BEGIN SOURCE EXTRACT

1-Yr Forward Earnings: We introduce FY26 forward earnings per unit guidance at Rs 10.0-10.8, an expected growth of 10%-16% over FY25.
A3. Underlying portfolio parameters
June 2025 | Trailing P/E | Forward P/E | Portfolio RoIC | Portfolio Turnover1 |
CED LTFV (PMS) | 26.0x | 22.4x-24.2x | 34.0%3 | 11.2% |
BSE 500 | 25.7x2 | – | 16.5%2 | – |
1 ‘sale of equity shares’ divided by ‘average portfolio value’ during the year to date period. 2Source: Asia Index. 3Portfolio Return on Invested Capital (RoIC) is on core equity positions. For BSE 500 index we share the RoE (Return on Equity) |
B. DETAILS ON PERFORMANCE
B1. MISTAKES AND LEARNINGS
In our older portfolios, we exited the equity leg of an experimental arbitrage position in Music Broadcast Ltd. (aka Radio City) at a loss of 0.50% of AUM. While small in quantum, this position consumed time and mindshare disproportionate to its potential, and in hindsight, we classify it as a mistake.
We had initiated this arbitrage setup three years ago. The idea was to buy equity shares and receive bonus preference shares (issued only to non-promoter shareholders) — effectively a special dividend with better tax treatment. At the time, the implied dividend yield was 30% of market cap, but 40–48% for eligible non-promoter shareholders, offering a theoretical arbitrage of 10–18%.
Our plan was to exit the equity shares after the ex-date. However, instead of correcting ~30%, the stock price fell over 50%. We made the classic mistake of waiting for a recovery rather than cutting the position. Though we managed to exit a small part at higher levels, the stock declined further and remained depressed. As better opportunities emerged, we finally exited the remaining equity last quarter, incurring the loss.
The reason the stock fell far more than expected remains unclear. Normally, stocks adjust by the dividend amount post ex-date. In this case, the price correction was significantly steeper. The only plausible explanation seems to be the structural challenges of the underlying radio business, which may be facing long-term decline.
We continue to hold the preference shares — the other leg of the arbitrage — which cost us nothing and currently trade at ₹113, with a redemption value of ₹120 expected in eight months (an annualised return of 9.2%).

END SOURCE EXTRACT

SET PROBLEM A –
Answer from the fund update:
(i) What forward earnings per unit guidance range is given for FY26?
(ii) At what loss, as a share of AUM, was the equity leg of the Music Broadcast Ltd. position exited?
(iii) At what price do the preference shares currently trade?
SET PROBLEM B – Write out the part of the fund update that opens with the words containing "We continue to" and closes with "return of 9.2%).".
Rely only on the fund update above.

BEGIN STORED RECORDS

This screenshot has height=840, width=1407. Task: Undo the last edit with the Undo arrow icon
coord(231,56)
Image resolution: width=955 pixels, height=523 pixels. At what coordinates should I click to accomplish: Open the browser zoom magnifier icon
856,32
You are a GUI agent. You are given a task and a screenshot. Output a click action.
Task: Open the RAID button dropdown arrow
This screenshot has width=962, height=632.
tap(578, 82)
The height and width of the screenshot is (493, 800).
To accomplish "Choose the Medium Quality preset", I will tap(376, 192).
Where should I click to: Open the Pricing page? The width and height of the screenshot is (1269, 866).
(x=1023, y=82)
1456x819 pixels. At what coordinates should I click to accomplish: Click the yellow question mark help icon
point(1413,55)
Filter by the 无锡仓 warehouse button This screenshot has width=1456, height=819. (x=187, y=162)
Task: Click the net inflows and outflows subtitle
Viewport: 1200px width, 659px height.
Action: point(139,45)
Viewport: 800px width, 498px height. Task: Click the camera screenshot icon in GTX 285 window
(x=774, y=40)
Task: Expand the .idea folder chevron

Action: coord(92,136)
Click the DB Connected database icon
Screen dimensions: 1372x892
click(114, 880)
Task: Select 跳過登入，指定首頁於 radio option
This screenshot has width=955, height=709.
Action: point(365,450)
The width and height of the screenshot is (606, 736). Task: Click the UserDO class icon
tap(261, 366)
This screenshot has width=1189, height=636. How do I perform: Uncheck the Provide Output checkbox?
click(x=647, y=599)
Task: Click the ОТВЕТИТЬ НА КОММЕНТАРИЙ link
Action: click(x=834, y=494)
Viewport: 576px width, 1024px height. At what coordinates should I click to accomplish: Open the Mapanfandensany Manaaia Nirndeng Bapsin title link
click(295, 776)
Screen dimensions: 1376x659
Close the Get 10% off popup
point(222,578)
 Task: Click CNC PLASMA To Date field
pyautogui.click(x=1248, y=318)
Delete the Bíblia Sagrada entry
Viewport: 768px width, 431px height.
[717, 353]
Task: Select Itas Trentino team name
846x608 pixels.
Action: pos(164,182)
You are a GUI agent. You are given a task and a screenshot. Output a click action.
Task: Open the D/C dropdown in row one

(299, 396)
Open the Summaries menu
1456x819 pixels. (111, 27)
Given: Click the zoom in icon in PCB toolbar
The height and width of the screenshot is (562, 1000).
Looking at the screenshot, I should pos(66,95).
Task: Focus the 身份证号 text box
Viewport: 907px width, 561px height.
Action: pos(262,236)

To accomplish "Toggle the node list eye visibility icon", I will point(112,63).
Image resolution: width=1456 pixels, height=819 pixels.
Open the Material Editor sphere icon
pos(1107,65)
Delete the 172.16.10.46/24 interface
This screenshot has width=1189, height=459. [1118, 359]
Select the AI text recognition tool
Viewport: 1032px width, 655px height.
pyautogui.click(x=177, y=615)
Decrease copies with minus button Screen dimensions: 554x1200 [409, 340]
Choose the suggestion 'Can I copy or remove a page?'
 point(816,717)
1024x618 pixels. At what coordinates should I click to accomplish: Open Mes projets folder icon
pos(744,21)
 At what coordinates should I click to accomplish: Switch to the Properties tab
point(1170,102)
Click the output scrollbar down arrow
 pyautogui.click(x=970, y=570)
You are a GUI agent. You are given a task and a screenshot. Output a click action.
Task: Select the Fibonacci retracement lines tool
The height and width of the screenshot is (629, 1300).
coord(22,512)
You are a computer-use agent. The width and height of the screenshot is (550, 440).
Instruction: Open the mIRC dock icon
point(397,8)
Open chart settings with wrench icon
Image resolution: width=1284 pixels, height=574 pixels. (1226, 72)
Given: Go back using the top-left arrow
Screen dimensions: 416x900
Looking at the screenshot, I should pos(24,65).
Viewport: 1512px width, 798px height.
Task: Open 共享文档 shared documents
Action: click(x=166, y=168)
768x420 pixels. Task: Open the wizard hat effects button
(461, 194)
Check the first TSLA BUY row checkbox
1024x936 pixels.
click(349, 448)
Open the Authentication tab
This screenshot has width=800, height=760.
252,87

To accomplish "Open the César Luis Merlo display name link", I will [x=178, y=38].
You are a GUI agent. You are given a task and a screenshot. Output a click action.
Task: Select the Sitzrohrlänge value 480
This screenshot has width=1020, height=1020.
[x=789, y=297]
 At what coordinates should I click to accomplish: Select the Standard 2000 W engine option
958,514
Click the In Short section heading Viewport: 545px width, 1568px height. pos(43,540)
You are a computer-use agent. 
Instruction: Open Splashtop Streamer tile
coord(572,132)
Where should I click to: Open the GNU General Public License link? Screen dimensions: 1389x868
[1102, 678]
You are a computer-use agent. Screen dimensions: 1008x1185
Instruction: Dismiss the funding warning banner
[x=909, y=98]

END STORED RECORDS

RIGHT ANSWER A –
(i) Rs 10.0-10.8
(ii) 0.50% of AUM
(iii) ₹113

RIGHT ANSWER B –
We continue to hold the preference shares — the other leg of the arbitrage — which cost us nothing and currently trade at ₹113, with a redemption value of ₹120 expected in eight months (an annualised return of 9.2%).